**WHAT IS EXPECTED**. Please transcribe the passage below on community detection in collaboration networks from "In order to test" to "of status, respectively.", keeping every character as it appears.

**DOCUMENT EXTRACT**.
------------------------------------------------------------------------

In this study, we adopt a partitioning-based viewpoint, as we look for non-overlapping communities. Partitions are uncovered by optimising the multi-resolution modularity introduced by Reichardt and Bornholdt (2004):

$$ Q(\gamma) = \frac{1}{2m} \sum_{C \in {\mathcal{P}}} \sum_{i,j \in C} \left[ A_{ij} - \gamma \frac{k_i k_j}{2m} \right], $$
(1)

where A is the weighted adjacency matrix of the collaboration network, \(k_i \equiv \sum_{j} A_{ij}\) is the strength of node i and \(m \equiv \sum_{i,j} A_{ij}/2\) is the total weight in the network. The summation over pairs of nodes \(i,j \in C\) belonging to the same community C of the partitionFootnote 3 \({\mathcal{P}}\) counts intra-community links. This quality function measures if links are more abundant within communities than would be expected on the basis of chance, and incorporates a resolution parameter γ allowing to tune the characteristic size of the modules. Q(1) corresponds to Newman-Girvan modularity (Newman and Girvan 2004). The resolution parameter γ is essential in order to get rid of the size dependence of modularity and to uncover the true multi-scale organisation of the network. In what follows, the optimisation of Q(γ) is performed by using a reliable greedy algorithm (Blondel et al. 2008).Footnote 4

Statistical significance of module attributes

By definition, uncovered modules consist of groups of scientists that are indirectly connected but are close in a topological sense. Modules thus provide coarse-grained levels of interactions which allow us to go beyond known dyadic connections between scientists present in the data and to uncover intermediate units (building blocks) from the organisation of the collaboration network. It is also important to emphasise that scientists are expected to be driven by antagonistic forces, e.g. geographic distance vs research specialty, in their choice of collaboration. The non-overlapping organisation imposed by the partitioning algorithm is thus expected to highlight the dominant factors, namely it uncovers communities underpinned by one dominant mechanism.

In order to test the effect of homophily and focus constraint on scientific collaborations, we look at two measures of attribute diversity within each community:

$$ S_C = - \sum_{v \in \Upgamma} p_{c;v} \ln(p_{c;v}) \quad \hbox{ and } \quad R_C = 1- \sum_{v \in \Upgamma} p_{c;v}^2, $$
(2)

where p c;v is defined as the density of authors in community C who possess attribute v in the set \(\Upgamma\) of possible attributes. S C and R C are the Shannon entropy and the Simpson diversity index of p c;v, respectively. By construction, S C and R C are measures of the diversity of a certain set \(\Upgamma\) of attributes within community C. Low values of S C and R C correspond to communities whose nodes are affiliated with the same institution, work in the same specialties or are associated with the same levels of status, respectively.

Different sets of attributes are considered in order to assess the salience of different factors for community structure: institution, research specialty and RAE rating. For research specialty, for instance, (2) becomes \(S_C =- \sum_{v=1}^{24} p_{c;v} \ln(p_{c;v}),\) where p c;v is now the density of authors with research specialty v in community C and the summation is performed over the set of 24 possible research specialties. The significance of these diversity measures is evaluated through a permutation test (Traud et al. 2010), namely by measuring S C and R C for each community C on 1,000 different instances α where the assignment of the nodes to communities is preserved but where the attributes of the nodes are randomly re-shuffled. The diversity of community C is then assessed by comparing S C   (R C ) to the value of diversity of the null models and by measuring the probability P c that community C is less diverse than the one observed in the null model (see Fig. 1).

------------------------------------------------------------------------

**SUPPLIED INFORMATION**.
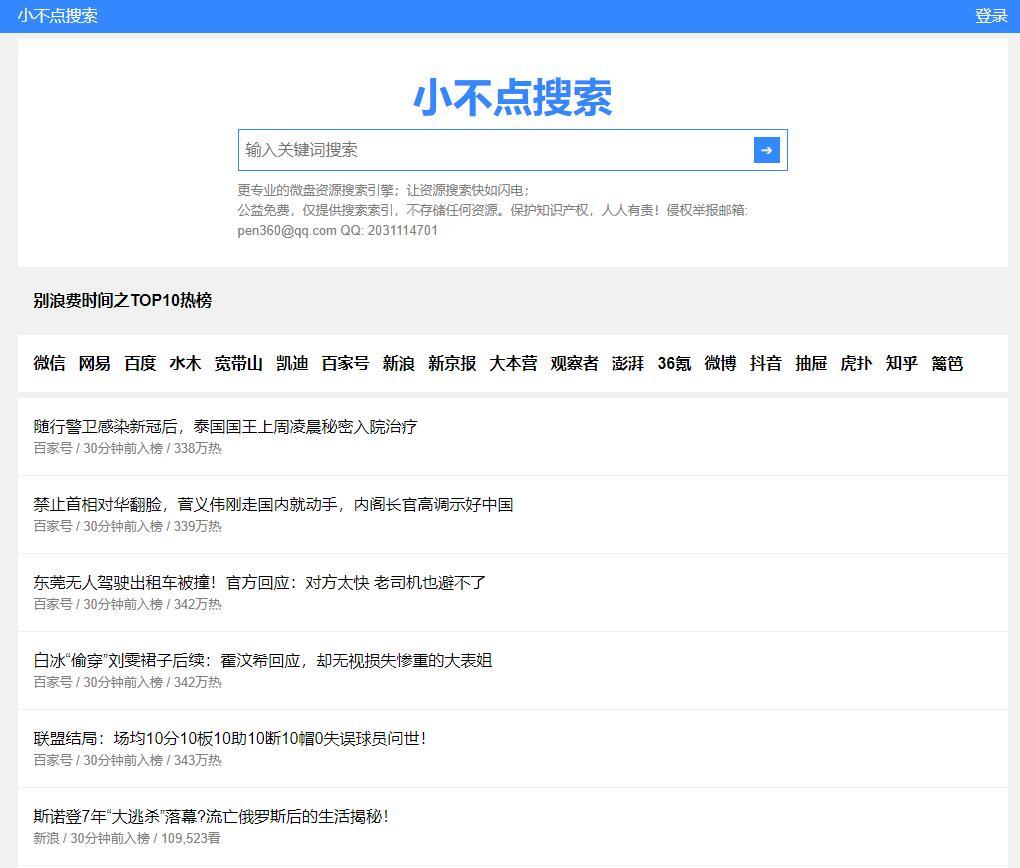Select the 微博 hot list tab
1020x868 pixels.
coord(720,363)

------------------------------------------------------------------------

**COMPLETED EXERCISE**.
In order to test the effect of homophily and focus constraint on scientific collaborations, we look at two measures of attribute diversity within each community:

$$ S_C = - \sum_{v \in \Upgamma} p_{c;v} \ln(p_{c;v}) \quad \hbox{ and } \quad R_C = 1- \sum_{v \in \Upgamma} p_{c;v}^2, $$
(2)

where p c;v is defined as the density of authors in community C who possess attribute v in the set \(\Upgamma\) of possible attributes. S C and R C are the Shannon entropy and the Simpson diversity index of p c;v, respectively. By construction, S C and R C are measures of the diversity of a certain set \(\Upgamma\) of attributes within community C. Low values of S C and R C correspond to communities whose nodes are affiliated with the same institution, work in the same specialties or are associated with the same levels of status, respectively.